TO BE DONE ->
1. From the novel's summary, list every person the summary refers to by name. Leave out the doll and the cat.
2. In the novel's summary, what is the antique doll Kristi uncovers called?
3. Copy the novel text between "First edition (publ." and "in the garden.", inclusive, substituting "rooming house" for "boarding house".

BEGIN TEXT PROVIDED

= The Doll in the Garden: A Ghost Story =

Book by Mary Downing Hahn

First edition (publ. Clarion Books)
Cover art by Alix Berenzy

The Doll in the Garden: A Ghost Story is a children's novel by Mary Downing Hahn. It was first published in 1989.

==Summary==
Still angry over the recent death of her father, ten-year-old Ashley moves with her widowed mother into the upper floor of a boarding house owned by mean-spirited Ms. Cooper, who dislikes children. In spite of Ms. Cooper's warnings to stay out of the house's overgrown and neglected garden, Ashley goes exploring and meets a younger neighbor, Kristi. Kristi tells her the neighborhood kids believe the garden is haunted by a ghostly cat, and that they hear mysterious crying coming from the hedges. Later that night, Ashley also hears crying in the garden.

Ashley convinces Kristi to help her clean up the garden. While pulling weeds, Kristi uncovers a buried box containing an antique doll named Anna Maria, along with a handwritten apology from a girl named "Carrie" addressed to "Louisa." As the girls wonder who Carrie and Louisa might be, the white cat appears. The girls hear Ms. Cooper approach and quickly hide the doll, but Ms. Cooper, seeing the cat, is terrified. That night Ashley hears crying in the garden once more. Believing Anna Maria is crying from loneliness, she slips outside and takes the doll into the house, hiding her in a dresser. The crying ceases, and Ashley believes she has solved the mystery.

END TEXT PROVIDED
BEGIN STORED DATA

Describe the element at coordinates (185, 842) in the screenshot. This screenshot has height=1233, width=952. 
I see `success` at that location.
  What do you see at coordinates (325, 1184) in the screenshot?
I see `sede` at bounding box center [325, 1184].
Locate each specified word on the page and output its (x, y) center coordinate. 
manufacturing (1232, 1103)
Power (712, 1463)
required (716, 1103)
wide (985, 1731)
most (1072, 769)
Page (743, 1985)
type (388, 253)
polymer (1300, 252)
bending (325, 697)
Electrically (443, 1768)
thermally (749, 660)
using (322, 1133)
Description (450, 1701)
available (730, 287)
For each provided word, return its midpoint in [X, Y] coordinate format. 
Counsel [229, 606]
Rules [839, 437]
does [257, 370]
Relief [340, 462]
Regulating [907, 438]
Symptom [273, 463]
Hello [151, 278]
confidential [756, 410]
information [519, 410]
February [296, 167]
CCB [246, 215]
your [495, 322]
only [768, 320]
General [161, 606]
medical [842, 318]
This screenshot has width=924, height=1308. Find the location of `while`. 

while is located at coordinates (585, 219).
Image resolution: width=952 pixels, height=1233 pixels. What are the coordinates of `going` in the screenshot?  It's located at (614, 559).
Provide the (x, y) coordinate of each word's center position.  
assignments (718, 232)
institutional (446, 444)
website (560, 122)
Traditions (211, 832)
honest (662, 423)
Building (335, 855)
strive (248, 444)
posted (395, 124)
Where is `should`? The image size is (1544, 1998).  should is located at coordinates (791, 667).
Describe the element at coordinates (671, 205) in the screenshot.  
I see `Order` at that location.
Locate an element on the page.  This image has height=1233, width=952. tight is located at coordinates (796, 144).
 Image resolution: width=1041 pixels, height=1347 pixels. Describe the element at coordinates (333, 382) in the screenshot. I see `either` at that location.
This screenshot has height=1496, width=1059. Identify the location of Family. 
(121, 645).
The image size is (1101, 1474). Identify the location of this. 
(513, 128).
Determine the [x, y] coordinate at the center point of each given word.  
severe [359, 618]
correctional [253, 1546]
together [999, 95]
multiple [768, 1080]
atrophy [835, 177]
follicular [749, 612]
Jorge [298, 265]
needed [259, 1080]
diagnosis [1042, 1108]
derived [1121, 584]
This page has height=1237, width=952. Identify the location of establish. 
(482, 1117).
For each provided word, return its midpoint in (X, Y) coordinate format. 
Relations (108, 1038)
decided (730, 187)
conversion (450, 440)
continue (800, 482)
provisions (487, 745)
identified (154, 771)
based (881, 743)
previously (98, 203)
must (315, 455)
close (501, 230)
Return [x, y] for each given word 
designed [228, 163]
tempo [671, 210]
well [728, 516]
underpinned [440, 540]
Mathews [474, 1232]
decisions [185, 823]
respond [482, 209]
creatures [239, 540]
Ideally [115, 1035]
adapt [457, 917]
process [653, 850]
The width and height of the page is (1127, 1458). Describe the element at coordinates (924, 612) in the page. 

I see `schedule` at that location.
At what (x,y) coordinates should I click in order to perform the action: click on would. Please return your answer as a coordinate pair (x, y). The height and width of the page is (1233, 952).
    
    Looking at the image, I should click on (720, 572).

END STORED DATA

ANSWERS FOR THE EXERCISE ->
1. Ashley, Ms. Cooper, Kristi, Carrie, Louisa

2. Anna Maria

3.
First edition (publ. Clarion Books)
Cover art by Alix Berenzy

The Doll in the Garden: A Ghost Story is a children's novel by Mary Downing Hahn. It was first published in 1989.

==Summary==
Still angry over the recent death of her father, ten-year-old Ashley moves with her widowed mother into the upper floor of a rooming house owned by mean-spirited Ms. Cooper, who dislikes children. In spite of Ms. Cooper's warnings to stay out of the house's overgrown and neglected garden, Ashley goes exploring and meets a younger neighbor, Kristi. Kristi tells her the neighborhood kids believe the garden is haunted by a ghostly cat, and that they hear mysterious crying coming from the hedges. Later that night, Ashley also hears crying in the garden.